Plébiscité ou décrié, recherché ou refusé, le pardon est inscrit dans notre inconscient et chacun a son avis sur la question. Aujourd’hui, c’est un mot fourretout, usé par le temps, qui n’a plus guère de sens. Mais il revient parfois dans nos vies comme une interrogation dont on se passerait bien : est-ce que je dois pardonner?

Ceux qui préfèrent éluder la question du pardon, la considérer comme ringarde, dépassée ou signe d’une faiblesse, enfouissent dans leur inconscient la possibilité de comprendre le sens de leur vie et d’avancer vers plus de paix et de tranquillité en eux.
Ceux qui veulent à tout prix pardonner pour se débarrasser d’un problème, se faire croire qu’ils ont tourné la page rapidement, bloquent tout simplement le processus d’évolution que l’évènement pouvait leur permettre.
Cette notion de pardon est très chargée émotionnellement, elle crée dans notre inconscient une victime et un coupable. Elle juge qui est victime et qui est coupable et elle oblige la victime à renoncer à son sentiment d’injustice. Elle bloque toutes les émotions que l’évènement a suscitées chez la victime comme chez le coupable et elle nie les conséquences de l’évènement chez l’un comme chez l’autre.

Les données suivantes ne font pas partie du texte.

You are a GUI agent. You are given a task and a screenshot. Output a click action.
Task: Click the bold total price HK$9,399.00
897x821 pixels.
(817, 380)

Aujourd’hui, la vraie question à éclaircir est : c’est quoi pardonner? ça veut dire quoi aujourd’hui ?
Comme pour tout évènement qui nous arrive et nous heurte (ou nous a heurté dans notre enfance), le processus émotionnel est incontournable. Il s’agit d’accueillir nos émotions de colère, de tristesse, de peur. Nous ne pouvons pas faire l’impasse sur nos émotions. Nous avons à nous poser régulièrement et à prendre le temps de les accueillir, de les accepter, de les laisser circuler dans notre corps, autant de fois que nécessaire (bien sûr nous pouvons nous faire aider pour cela). Toutes nos émotions sont justes : la colère est aussi juste que la tristesse ou la peur.
Puis lorsque ces émotions sont acceptées, nous pouvons alors regarder les conséquences de cet évènement sur notre vie. Et de nouveau d’autres émotions vont surgir : le sentiment d’injustice, le ressentiment envers l’autre……à chaque fois que nous prendrons conscience d’une nouvelle conséquence sur notre vie, nous aurons de nouveau à accueillir les émotions qui vont se présenter. Plus l’évènement est important plus nous avons à prendre le temps de faire ce travail de reconnaissance et de libération de nos états intérieurs.

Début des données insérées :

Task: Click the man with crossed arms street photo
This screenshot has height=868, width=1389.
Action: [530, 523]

Il ne s’agit pas d’excuser, de justifier ou d’oublier quoi que ce soi. Il s’agit de nous occuper de nous, pas de l’autre. Ainsi, le pardon n’a rien avoir avec l’autre, ni avec les notions de victime ou coupable.
Il est d’ailleurs plus simple aujourd’hui de remplacer le mot pardon par : acceptation profonde.

C’est un cheminement de soi avec soi.
Plus nos émotions sont accueillies, plus notre regard se détourne naturellement de l’autre et plus le processus avance. Il n’y a rien à forcer, rien à exiger de soi, les choses se font en leur temps, quand nous sommes prêts.
C’est cela le processus, c’est accepter profondément d’avoir vécu ce que nous avons vécu (sans l’excuser ni le justifier et souvent sans le comprendre). Alors, pas à pas, le sens de l’évènement va pouvoir se dévoiler et s’inscrire dans notre vie de façon apaisée.
(Bien sûr ce processus n’empêche pas de porter plainte si la loi a été enfreinte. La loi a à être respectée.)